Yes. So on the cost inflation side, as you know, like the planning for the business is so far ahead, there's a little bit of a lag effect in terms of kind of factor costs rolling through into what we're seeing given that we have pre-negotiated prices with the vendors. The big place where it's really manifesting itself is obviously the different -- all the different sorts of freight elements. I would say it's the U.S. dollar moving against the Chinese currency. It's probably been as much of a driver of creating cost pressures with the factories more so than resin for us. And then I think as it relates to kind of building upon your other point and building upon what Stephen said, as we did mention, we are looking to take some pricing action in the back half of the year to help mitigate some of these incremental costs. It's not like we can price for all of it, but they are obviously material. We want to make sure we're being kind of transparent about it. As Stephen pointed out, given the scale of the bigger guys, there's really kind of a win for all parties the more they opt to bring the product in earlier in the year and run it through their supply chain. So that's one of the big levers we're looking at to kind of ease up some of the tension that the current environment is creating.

Stephen Berman

Analyst

And then to your second question regarding the video game IP and the toy-related merchandise as well as we have Halloween-related merchandise. Sonic, we launched approximately 3 years ago. And we had one movie that was launched during that period of time, which actually helped jump-start the awareness to it. And in a year that we had no content, we did extremely well in business last year. And having the content come out this year, again, we'll actually enhance the distribution and enhance the growth of this segment, which we see tremendous growth, not only in just the toy products for both kids and the collectors, but also in Halloween as that goes for both kid and adult. At the same time, Nintendo, without any, call it, related content, the switch games that they have has built this brand extensively. We're seeing growth year after year after year. We're getting additional retail distribution both domestically, additional more shelf space and more internationally as well. which has grown both in toy and all related merchandise. So we both have master toy rights on both the Sonic, Sonic movie and Nintendo. And we also have the Halloween rights, which actually expanded and allows us to do a lot of different creative merchandising structures at retail. And also, we have Apex Legends, which is from Electronic Arts, which is a growing game in itself.

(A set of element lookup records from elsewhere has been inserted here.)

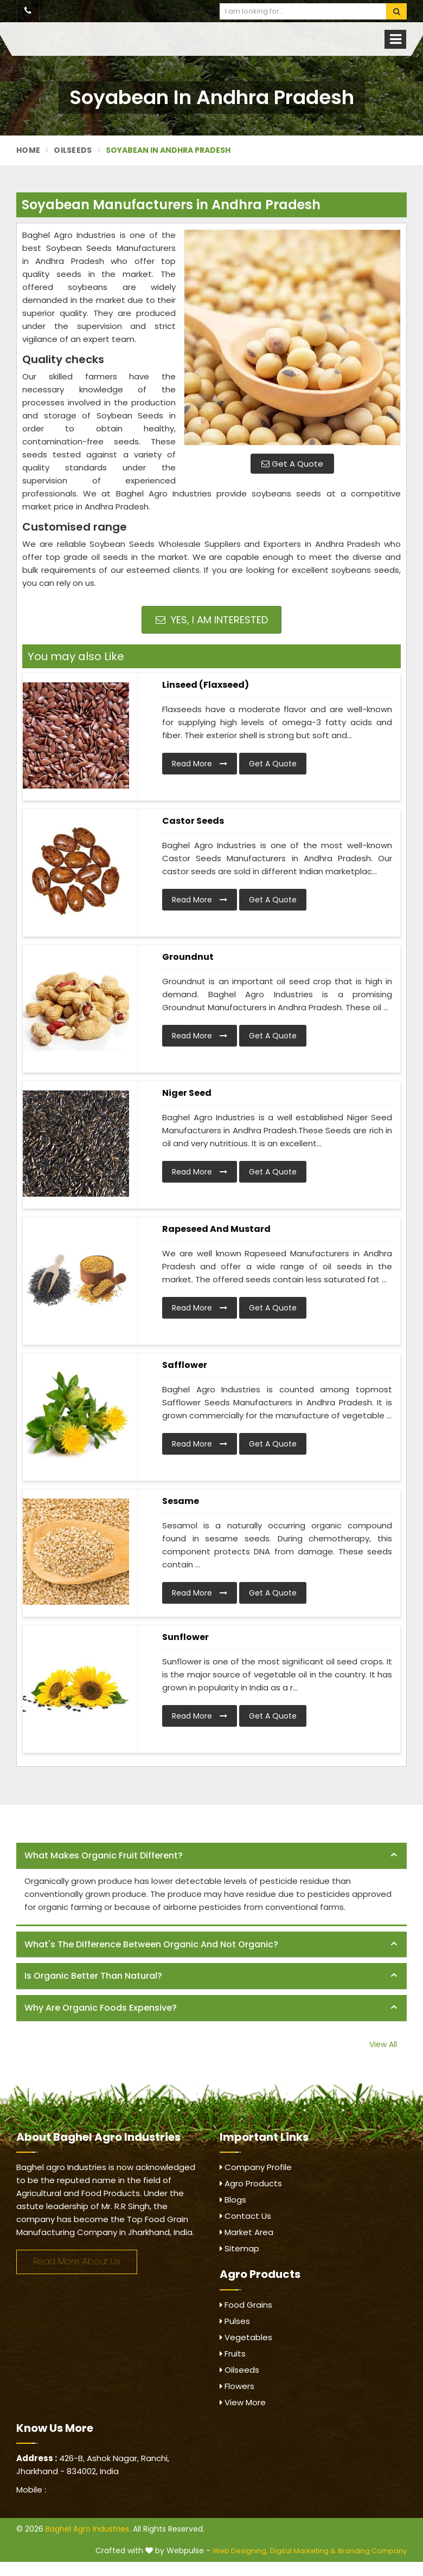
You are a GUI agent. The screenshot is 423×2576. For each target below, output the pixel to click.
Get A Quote (292, 463)
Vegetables (246, 2337)
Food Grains (246, 2304)
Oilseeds (73, 150)
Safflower (184, 1365)
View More (243, 2402)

It's a growing brand at retail. We just launched it a year or so ago, and it's actually picked up at getting additional distribution. And on top of that, we have Halloween, which about 30% plus of the Halloween sales of last year were related IP to video games, such as Halo and Minecraft, Nintendo, Pokemon, just to name a few. So we have a real breadth of video…

Operator

Operator

This concludes today's conference call. Thank you for participating. You may now disconnect.